Second, colleges can create more events specifically for fathers and can be more sensitive to fathers’ needs. It is not unusual for institutions to provide orientation events for certain groups of parents who might otherwise feel overlooked, such as a special session for parents of first-generation college students. Those same approaches can be employed to create more father-friendly, father-focused events.
For example, I have offered seminars during freshmen orientation just for fathers with daughters. Each year, nearly 100 fathers register for my seminar, filling the lecture hall to capacity (with a wait list). I’ve instructed the dads beforehand to have their daughters come to pick them up afterward and then to spend the next 30 minutes alone with each other -- without mothers, stepmothers or siblings. The dads have felt honored that a faculty member is acknowledging them as key players in their daughters’ lives. And contrary to some of society’s sexist assumptions about men, most of the fathers have been self-disclosing, candid and empathic when asking questions about how to help their daughter during her college years -- not just academically, but emotionally.
The dads have been stunned by the research I present showing that fathers have as much or more impact than mothers do on their young adult daughters. They’ve felt affirmed and encouraged -- not dismissed, demeaned or disenfranchised. Even a year or two after the seminars, fathers have emailed me for advice or to thank me. Others have written to say the seminar was a catalyst for creating a more open, more mature, less superficial relationship with their daughter.

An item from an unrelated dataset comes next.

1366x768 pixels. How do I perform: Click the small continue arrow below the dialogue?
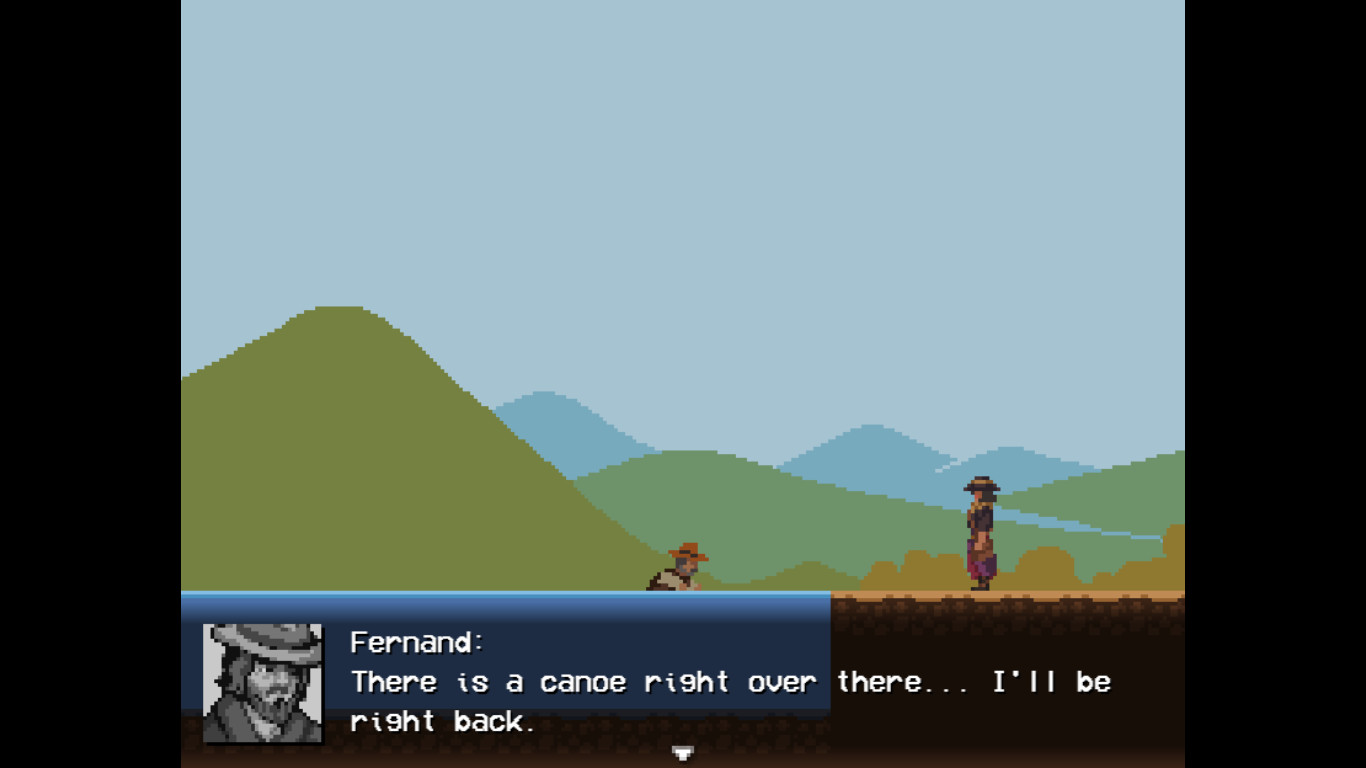point(683,751)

Third, college counselors can be more attuned to father-daughter relationships. Counselors can teach female students the four-step method I developed for helping young adult women resolve problems with their fathers -- the kinds of problems that increase their stress and depression in college. Counselors can also consider possible biases they may have against dads. For example, do they assume that fathers are less empathic or less willing to discuss personal matters than mothers? Keep in mind that it is well documented that even the most well-meaning mental health professionals can be inadvertently biased against fathers.
Fourth, colleges can make the faculty more aware of how their female students’ relationships with their fathers affect their academic performance and mental health. In the same ways that higher education institutions educate and sensitize faculty members to issues related to students’ race or sexual orientation or religion, they can help to educate and sensitize them on the topic of fathers.
Supporting the “father factor” in these ways can give women students' mental health a much-needed boost. And it can also offer professors and staff members another valuable resource to help deal with the challenges that lie ahead for themselves and their students in the midst of the COVID-19 pandemic.